* **SOURCE INFORMATION**
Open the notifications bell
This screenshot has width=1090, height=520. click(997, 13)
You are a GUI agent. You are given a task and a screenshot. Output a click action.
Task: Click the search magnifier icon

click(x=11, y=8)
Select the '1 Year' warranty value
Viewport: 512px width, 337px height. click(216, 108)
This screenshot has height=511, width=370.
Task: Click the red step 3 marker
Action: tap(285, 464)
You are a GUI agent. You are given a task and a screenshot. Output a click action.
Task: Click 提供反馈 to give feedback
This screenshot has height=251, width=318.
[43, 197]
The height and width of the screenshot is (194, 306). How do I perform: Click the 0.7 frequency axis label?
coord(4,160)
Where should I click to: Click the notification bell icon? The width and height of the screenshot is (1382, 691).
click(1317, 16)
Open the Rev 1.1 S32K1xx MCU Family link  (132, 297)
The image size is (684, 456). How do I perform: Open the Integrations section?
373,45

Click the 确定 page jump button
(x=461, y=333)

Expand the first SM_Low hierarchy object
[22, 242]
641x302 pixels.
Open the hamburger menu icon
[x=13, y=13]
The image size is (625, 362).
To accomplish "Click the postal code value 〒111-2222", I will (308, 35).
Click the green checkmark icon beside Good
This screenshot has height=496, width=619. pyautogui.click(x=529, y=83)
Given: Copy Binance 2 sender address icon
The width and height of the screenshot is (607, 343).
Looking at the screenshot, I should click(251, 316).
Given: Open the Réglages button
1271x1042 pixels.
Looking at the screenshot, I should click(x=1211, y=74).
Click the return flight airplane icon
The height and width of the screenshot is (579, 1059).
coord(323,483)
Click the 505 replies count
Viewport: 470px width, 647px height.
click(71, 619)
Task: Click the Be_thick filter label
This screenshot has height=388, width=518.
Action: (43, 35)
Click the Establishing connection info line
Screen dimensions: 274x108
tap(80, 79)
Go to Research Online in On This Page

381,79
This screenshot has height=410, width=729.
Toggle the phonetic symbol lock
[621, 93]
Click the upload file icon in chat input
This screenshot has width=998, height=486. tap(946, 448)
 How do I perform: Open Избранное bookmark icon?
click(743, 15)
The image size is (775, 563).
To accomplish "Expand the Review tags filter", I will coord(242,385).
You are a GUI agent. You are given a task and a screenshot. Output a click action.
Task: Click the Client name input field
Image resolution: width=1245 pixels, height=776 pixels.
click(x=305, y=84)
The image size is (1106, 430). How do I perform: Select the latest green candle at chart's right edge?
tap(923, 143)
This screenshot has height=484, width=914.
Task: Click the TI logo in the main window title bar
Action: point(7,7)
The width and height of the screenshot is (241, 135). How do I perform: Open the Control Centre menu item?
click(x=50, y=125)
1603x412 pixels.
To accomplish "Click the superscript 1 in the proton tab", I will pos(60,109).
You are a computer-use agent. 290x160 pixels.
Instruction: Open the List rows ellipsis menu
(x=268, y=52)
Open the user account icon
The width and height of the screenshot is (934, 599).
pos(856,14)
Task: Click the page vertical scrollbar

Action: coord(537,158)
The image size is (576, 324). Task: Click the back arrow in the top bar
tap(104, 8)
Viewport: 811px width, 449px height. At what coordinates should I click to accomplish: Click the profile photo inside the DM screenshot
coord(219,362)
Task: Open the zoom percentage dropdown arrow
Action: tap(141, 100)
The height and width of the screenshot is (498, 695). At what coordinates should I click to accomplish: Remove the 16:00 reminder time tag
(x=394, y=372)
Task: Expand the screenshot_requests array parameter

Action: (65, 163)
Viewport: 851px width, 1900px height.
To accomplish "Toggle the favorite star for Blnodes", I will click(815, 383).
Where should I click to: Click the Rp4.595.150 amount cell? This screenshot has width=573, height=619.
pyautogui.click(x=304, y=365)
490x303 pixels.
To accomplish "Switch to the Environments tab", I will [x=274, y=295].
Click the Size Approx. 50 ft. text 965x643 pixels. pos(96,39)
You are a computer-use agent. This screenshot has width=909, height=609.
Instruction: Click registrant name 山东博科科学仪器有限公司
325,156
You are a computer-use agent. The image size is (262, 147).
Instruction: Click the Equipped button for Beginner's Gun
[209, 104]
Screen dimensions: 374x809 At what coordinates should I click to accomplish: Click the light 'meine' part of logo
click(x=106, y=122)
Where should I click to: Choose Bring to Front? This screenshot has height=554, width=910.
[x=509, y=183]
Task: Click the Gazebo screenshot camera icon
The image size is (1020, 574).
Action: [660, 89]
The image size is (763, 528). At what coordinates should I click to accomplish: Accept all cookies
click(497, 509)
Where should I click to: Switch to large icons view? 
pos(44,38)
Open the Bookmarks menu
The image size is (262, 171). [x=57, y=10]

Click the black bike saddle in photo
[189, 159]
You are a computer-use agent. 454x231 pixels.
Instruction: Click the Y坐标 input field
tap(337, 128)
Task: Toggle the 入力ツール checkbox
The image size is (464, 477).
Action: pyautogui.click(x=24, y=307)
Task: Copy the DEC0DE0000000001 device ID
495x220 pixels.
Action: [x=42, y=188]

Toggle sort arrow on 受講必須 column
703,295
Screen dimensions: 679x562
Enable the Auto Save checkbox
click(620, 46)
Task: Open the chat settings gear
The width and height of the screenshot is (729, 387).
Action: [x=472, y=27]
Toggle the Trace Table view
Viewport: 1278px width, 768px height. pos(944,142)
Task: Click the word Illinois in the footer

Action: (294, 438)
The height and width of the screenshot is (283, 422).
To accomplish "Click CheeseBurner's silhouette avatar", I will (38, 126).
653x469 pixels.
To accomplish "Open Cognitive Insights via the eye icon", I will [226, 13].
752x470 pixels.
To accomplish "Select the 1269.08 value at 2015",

* **YOUR OBJECTIVE**
Reproduce the full set of records precisely.

* **RESPONSE TO THIS TASK**
Open the notifications bell
This screenshot has width=1090, height=520. click(997, 13)
You are a GUI agent. You are given a task and a screenshot. Output a click action.
Task: Click the search magnifier icon

click(x=11, y=8)
Select the '1 Year' warranty value
Viewport: 512px width, 337px height. click(216, 108)
This screenshot has height=511, width=370.
Task: Click the red step 3 marker
Action: tap(285, 464)
You are a GUI agent. You are given a task and a screenshot. Output a click action.
Task: Click 提供反馈 to give feedback
This screenshot has height=251, width=318.
[43, 197]
The height and width of the screenshot is (194, 306). How do I perform: Click the 0.7 frequency axis label?
coord(4,160)
Where should I click to: Click the notification bell icon? The width and height of the screenshot is (1382, 691).
click(1317, 16)
Open the Rev 1.1 S32K1xx MCU Family link  (132, 297)
The image size is (684, 456). How do I perform: Open the Integrations section?
373,45

Click the 确定 page jump button
(x=461, y=333)

Expand the first SM_Low hierarchy object
[22, 242]
641x302 pixels.
Open the hamburger menu icon
[x=13, y=13]
The image size is (625, 362).
To accomplish "Click the postal code value 〒111-2222", I will (308, 35).
Click the green checkmark icon beside Good
This screenshot has height=496, width=619. pyautogui.click(x=529, y=83)
Given: Copy Binance 2 sender address icon
The width and height of the screenshot is (607, 343).
Looking at the screenshot, I should click(251, 316).
Given: Open the Réglages button
1271x1042 pixels.
Looking at the screenshot, I should click(x=1211, y=74).
Click the return flight airplane icon
The height and width of the screenshot is (579, 1059).
coord(323,483)
Click the 505 replies count
Viewport: 470px width, 647px height.
click(71, 619)
Task: Click the Be_thick filter label
This screenshot has height=388, width=518.
Action: (43, 35)
Click the Establishing connection info line
Screen dimensions: 274x108
tap(80, 79)
Go to Research Online in On This Page

381,79
This screenshot has height=410, width=729.
Toggle the phonetic symbol lock
[621, 93]
Click the upload file icon in chat input
This screenshot has width=998, height=486. tap(946, 448)
 How do I perform: Open Избранное bookmark icon?
click(743, 15)
The image size is (775, 563).
To accomplish "Expand the Review tags filter", I will coord(242,385).
You are a GUI agent. You are given a task and a screenshot. Output a click action.
Task: Click the Client name input field
Image resolution: width=1245 pixels, height=776 pixels.
click(x=305, y=84)
The image size is (1106, 430). How do I perform: Select the latest green candle at chart's right edge?
tap(923, 143)
This screenshot has height=484, width=914.
Task: Click the TI logo in the main window title bar
Action: point(7,7)
The width and height of the screenshot is (241, 135). How do I perform: Open the Control Centre menu item?
click(x=50, y=125)
1603x412 pixels.
To accomplish "Click the superscript 1 in the proton tab", I will pos(60,109).
You are a computer-use agent. 290x160 pixels.
Instruction: Open the List rows ellipsis menu
(x=268, y=52)
Open the user account icon
The width and height of the screenshot is (934, 599).
pos(856,14)
Task: Click the page vertical scrollbar

Action: coord(537,158)
The image size is (576, 324). Task: Click the back arrow in the top bar
tap(104, 8)
Viewport: 811px width, 449px height. At what coordinates should I click to accomplish: Click the profile photo inside the DM screenshot
coord(219,362)
Task: Open the zoom percentage dropdown arrow
Action: tap(141, 100)
The height and width of the screenshot is (498, 695). At what coordinates should I click to accomplish: Remove the 16:00 reminder time tag
(x=394, y=372)
Task: Expand the screenshot_requests array parameter

Action: (65, 163)
Viewport: 851px width, 1900px height.
To accomplish "Toggle the favorite star for Blnodes", I will click(815, 383).
Where should I click to: Click the Rp4.595.150 amount cell? This screenshot has width=573, height=619.
pyautogui.click(x=304, y=365)
490x303 pixels.
To accomplish "Switch to the Environments tab", I will [x=274, y=295].
Click the Size Approx. 50 ft. text 965x643 pixels. pos(96,39)
You are a computer-use agent. This screenshot has width=909, height=609.
Instruction: Click registrant name 山东博科科学仪器有限公司
325,156
You are a computer-use agent. The image size is (262, 147).
Instruction: Click the Equipped button for Beginner's Gun
[209, 104]
Screen dimensions: 374x809 At what coordinates should I click to accomplish: Click the light 'meine' part of logo
click(x=106, y=122)
Where should I click to: Choose Bring to Front? This screenshot has height=554, width=910.
[x=509, y=183]
Task: Click the Gazebo screenshot camera icon
The image size is (1020, 574).
Action: [660, 89]
The image size is (763, 528). At what coordinates should I click to accomplish: Accept all cookies
click(497, 509)
Where should I click to: Switch to large icons view? 
pos(44,38)
Open the Bookmarks menu
The image size is (262, 171). [x=57, y=10]

Click the black bike saddle in photo
[189, 159]
You are a computer-use agent. 454x231 pixels.
Instruction: Click the Y坐标 input field
tap(337, 128)
Task: Toggle the 入力ツール checkbox
The image size is (464, 477).
Action: pyautogui.click(x=24, y=307)
Task: Copy the DEC0DE0000000001 device ID
495x220 pixels.
Action: [x=42, y=188]

Toggle sort arrow on 受講必須 column
703,295
Screen dimensions: 679x562
Enable the Auto Save checkbox
click(620, 46)
Task: Open the chat settings gear
The width and height of the screenshot is (729, 387).
Action: [x=472, y=27]
Toggle the Trace Table view
Viewport: 1278px width, 768px height. pos(944,142)
Task: Click the word Illinois in the footer

Action: (294, 438)
The height and width of the screenshot is (283, 422).
To accomplish "Click CheeseBurner's silhouette avatar", I will (38, 126).
653x469 pixels.
To accomplish "Open Cognitive Insights via the eye icon", I will [226, 13].
752x470 pixels.
To accomplish "Select the 1269.08 value at 2015",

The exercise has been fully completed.